Best known for his Border Trilogy, hailed in the San Francisco Chronicle as "an American classic to stand with the finest literary achievements of the century," Cormac McCarthy has written ten rich and often brutal novels, including last year's bestselling No Country for Old Men, and this year's The Road. Profoundly dark, told in spare, searing prose, The Road is a post-apocalyptic masterpiece, one of the best books we've read this year, but in case you need a second (and expert) opinion, we asked Dennis Lehane, author of equally rich, occasionally bleak and brutal novels, to read it and give us his take. Read his glowing review below. --Daphne Durham


Guest Reviewer: Dennis Lehane

Dennis Lehane, master of the hard-boiled thriller, generated a cult following with his series about private investigators Patrick Kenzie and Angela Gennaro, wowed readers with the intense and gut-wrenching Mystic River, blew fans away with the mind-bending Shutter Island, and switches gears with Coronado, his new collection of gritty short stories (and one play).

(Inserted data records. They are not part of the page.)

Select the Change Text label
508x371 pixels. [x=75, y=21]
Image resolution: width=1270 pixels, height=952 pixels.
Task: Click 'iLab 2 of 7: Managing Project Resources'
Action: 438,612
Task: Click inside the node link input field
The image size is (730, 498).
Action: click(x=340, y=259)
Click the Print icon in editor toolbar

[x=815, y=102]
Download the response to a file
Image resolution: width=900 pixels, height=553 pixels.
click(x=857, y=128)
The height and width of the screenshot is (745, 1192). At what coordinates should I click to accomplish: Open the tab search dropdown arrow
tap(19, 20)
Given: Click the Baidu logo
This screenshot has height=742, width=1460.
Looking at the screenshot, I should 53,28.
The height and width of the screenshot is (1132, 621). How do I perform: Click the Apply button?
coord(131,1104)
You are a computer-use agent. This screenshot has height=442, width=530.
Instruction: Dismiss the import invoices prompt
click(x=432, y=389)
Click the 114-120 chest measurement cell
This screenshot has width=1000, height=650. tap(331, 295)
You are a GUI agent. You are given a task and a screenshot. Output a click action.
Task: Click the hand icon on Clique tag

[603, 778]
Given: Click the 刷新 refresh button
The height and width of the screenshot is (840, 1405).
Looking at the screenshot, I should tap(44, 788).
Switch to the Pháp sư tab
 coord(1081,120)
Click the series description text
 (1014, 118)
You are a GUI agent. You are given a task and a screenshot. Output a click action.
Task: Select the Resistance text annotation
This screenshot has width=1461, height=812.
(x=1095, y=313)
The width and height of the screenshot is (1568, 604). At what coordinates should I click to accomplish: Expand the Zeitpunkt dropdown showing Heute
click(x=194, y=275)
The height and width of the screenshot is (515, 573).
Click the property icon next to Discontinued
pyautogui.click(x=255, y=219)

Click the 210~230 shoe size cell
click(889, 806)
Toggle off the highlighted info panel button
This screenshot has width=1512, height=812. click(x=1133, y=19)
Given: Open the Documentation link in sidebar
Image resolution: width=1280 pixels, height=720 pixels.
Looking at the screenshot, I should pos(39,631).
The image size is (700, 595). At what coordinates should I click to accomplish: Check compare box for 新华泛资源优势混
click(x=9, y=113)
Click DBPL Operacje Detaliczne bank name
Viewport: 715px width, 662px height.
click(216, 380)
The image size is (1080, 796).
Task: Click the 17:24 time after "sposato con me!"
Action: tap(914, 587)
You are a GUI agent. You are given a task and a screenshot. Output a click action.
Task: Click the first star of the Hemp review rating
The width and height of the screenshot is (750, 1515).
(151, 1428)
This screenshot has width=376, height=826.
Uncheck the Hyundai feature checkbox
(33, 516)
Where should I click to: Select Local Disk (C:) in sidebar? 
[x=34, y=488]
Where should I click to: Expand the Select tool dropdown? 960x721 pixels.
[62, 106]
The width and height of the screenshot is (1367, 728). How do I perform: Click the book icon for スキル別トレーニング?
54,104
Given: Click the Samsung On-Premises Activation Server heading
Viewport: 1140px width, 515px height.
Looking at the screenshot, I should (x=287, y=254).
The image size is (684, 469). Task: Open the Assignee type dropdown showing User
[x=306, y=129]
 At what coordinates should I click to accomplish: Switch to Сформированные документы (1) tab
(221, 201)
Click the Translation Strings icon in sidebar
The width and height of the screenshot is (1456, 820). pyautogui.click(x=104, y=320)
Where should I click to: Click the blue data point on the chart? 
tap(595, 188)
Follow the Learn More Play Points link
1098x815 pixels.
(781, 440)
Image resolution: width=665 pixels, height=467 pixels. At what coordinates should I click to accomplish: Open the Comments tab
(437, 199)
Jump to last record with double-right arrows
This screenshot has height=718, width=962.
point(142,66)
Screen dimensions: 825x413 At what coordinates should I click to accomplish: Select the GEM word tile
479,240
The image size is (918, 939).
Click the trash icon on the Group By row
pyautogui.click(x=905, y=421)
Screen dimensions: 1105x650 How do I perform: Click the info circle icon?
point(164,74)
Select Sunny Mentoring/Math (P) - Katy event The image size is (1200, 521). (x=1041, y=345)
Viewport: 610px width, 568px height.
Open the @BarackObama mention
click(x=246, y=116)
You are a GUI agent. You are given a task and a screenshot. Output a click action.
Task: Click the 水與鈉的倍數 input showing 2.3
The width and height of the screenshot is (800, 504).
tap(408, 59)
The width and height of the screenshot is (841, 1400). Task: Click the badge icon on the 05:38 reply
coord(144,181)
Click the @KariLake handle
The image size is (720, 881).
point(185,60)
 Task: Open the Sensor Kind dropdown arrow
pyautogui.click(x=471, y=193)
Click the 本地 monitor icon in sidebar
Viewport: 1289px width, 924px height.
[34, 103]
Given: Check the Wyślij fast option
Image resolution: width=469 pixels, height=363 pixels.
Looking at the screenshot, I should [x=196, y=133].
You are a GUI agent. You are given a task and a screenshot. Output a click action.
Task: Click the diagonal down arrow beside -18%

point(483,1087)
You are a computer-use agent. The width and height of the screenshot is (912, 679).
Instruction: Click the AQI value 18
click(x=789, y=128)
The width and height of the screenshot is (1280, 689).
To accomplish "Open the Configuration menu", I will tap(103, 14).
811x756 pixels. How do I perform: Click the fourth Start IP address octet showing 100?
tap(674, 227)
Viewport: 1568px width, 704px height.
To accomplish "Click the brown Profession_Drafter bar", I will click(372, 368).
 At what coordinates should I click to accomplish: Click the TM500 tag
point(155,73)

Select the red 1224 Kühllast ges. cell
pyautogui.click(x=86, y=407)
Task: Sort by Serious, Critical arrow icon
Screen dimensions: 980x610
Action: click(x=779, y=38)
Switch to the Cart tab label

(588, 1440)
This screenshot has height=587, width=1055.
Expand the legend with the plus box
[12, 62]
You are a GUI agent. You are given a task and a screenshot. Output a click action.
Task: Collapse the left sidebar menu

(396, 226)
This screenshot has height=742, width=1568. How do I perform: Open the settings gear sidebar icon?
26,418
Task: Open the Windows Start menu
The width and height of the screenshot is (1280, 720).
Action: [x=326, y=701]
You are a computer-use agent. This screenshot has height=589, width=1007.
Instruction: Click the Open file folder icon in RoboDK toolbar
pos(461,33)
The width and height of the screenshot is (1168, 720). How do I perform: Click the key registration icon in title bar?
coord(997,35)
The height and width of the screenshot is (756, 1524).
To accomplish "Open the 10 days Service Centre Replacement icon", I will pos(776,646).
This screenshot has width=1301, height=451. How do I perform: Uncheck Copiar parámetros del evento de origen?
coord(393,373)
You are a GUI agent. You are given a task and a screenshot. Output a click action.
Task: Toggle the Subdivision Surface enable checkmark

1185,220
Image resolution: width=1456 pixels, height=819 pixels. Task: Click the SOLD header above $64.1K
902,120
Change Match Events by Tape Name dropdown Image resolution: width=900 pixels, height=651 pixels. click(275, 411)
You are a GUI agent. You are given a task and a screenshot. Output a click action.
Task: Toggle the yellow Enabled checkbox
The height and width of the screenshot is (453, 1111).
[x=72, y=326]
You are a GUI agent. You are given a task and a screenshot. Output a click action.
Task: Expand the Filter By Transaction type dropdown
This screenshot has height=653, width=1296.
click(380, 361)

Cormac McCarthy sets his new novel, The Road, in a post-apocalyptic blight of gray skies that drizzle ash, a world in which all matter of wildlife is extinct, starvation is not only prevalent but nearly all-encompassing, and marauding bands of cannibals roam the environment with pieces of human flesh stuck between their teeth. If this sounds oppressive and dispiriting, it is. McCarthy may have just set to paper the definitive vision of the world after nuclear war, and in this recent age of relentless saber-rattling by the global powers, it's not much of a leap to feel his vision could be not far off the mark nor, sadly, right around the corner. Stealing across this horrific (and that's the only word for it) landscape are an unnamed man and his emaciated son, a boy probably around the age of ten. It is the love the father feels for his son, a love as deep and acute as his grief, that could surprise readers of McCarthy's previous work. McCarthy's Gnostic impressions of mankind have left very little place for love. In fact that greatest love affair in any of his novels, I would argue, occurs between the Billy Parham and the wolf in The Crossing. But here the love of a desperate father for his sickly son transcends all else. McCarthy has always written about the battle between light and darkness; the darkness usually comprises 99.9% of the world, while any illumination is the weak shaft thrown by a penlight running low on batteries. In The Road, those batteries are almost out--the entire world is, quite literally, dying--so the final affirmation of hope in the novel's closing pages is all the more shocking and maybe all the more enduring as the boy takes all of his father's (and McCarthy's) rage at the hopeless folly of man and lays it down, lifting up, in its place, the oddest of all things: faith. --Dennis Lehane

--This text refers to the Paperback edition.


From Publishers Weekly

Starred Review. Violence, in McCarthy's postapocalyptic tour de force, has been visited worldwide in the form of a "long shear of light and then a series of low concussions" that leaves cities and forests burned, birds and fish dead and the earth shrouded in gray clouds of ash. In this landscape, an unnamed man and his young son journey down a road to get to the sea. (The man's wife, who gave birth to the boy after calamity struck, has killed herself.) They carry blankets and scavenged food in a shopping cart, and the man is armed with a revolver loaded with his last two bullets. Beyond the ever-present possibility of starvation lies the threat of roving bands of cannibalistic thugs. The man assures the boy that the two of them are "good guys," but from the way his father treats other stray survivors the boy sees that his father has turned into an amoral survivalist, tenuously attached to the morality of the past by his fierce love for his son. McCarthy establishes himself here as the closest thing in American literature to an Old Testament prophet, trolling the blackest registers of human emotion to create a haunting and grim novel about civilization's slow death after the power goes out. 250,000 announced first printing; BOMC main selection.(Oct.)
Copyright © Reed Business Information, a division of Reed Elsevier Inc. All rights reserved. --This text refers to the Hardcover edition.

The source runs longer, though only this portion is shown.